AAS : J’ai vu qu’il y avait des dates à l’étranger, pourrais-tu chanter en anglais pour agrandir un peu plus ta communauté ?

KALIKA : Je suis quand même très attachée à la langue française. Le français me va mieux que l’anglais en général en musique, étant donné que je suis toujours dans cette quête d’être dans le juste. C’est ma langue natale, celle que je maîtrise le mieux. Pourtant mes artistes préférés ne sont pas français, ou alors ils sont morts. J’adorais Gainsbourg. Mes artistes préférés, sont anglais, américains et des pays de l’Est. Mais j’aimerais bien faire des sons en anglais, ou un mixte avec du français. Si dans cinq ans je galère encore en France et qu’on me boude, peut-être que je chanterai en anglais (rires).

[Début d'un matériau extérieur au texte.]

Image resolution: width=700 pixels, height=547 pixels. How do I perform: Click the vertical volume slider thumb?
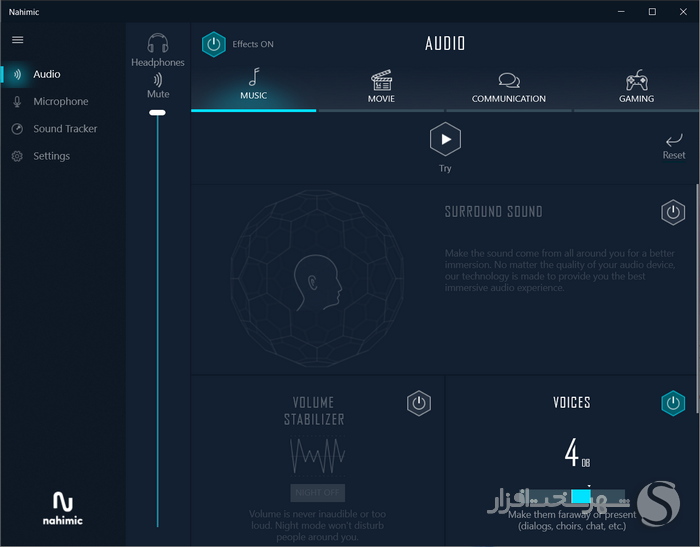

AAS : Qu’est-ce que l’on peut te souhaiter pour 2023 ?

KALIKA : J’aime bien me laisser surprendre au fur et à mesure. Je n’aime pas trop tout savoir à l’avance. En 2023, j’aimerais juste que le Kalika Gang continue de s’agrandir, que ça continue de résonner dans le cœur des gens. Que mon album soit un succès, et que la Cigale se remplisse (rires). J’espère que les médias français et tout ce qu’il y a autour (les playlists) se décoincent. C’est ça en fait qui va tout changer, parce que le public, naturellement, s’agrandit. On marque des points à chaque fois qu’on fait des concerts. Je veux juste passer à l’étape d’après, que ce soit plus léger.

Prochain single Superficielle 17 février 2023.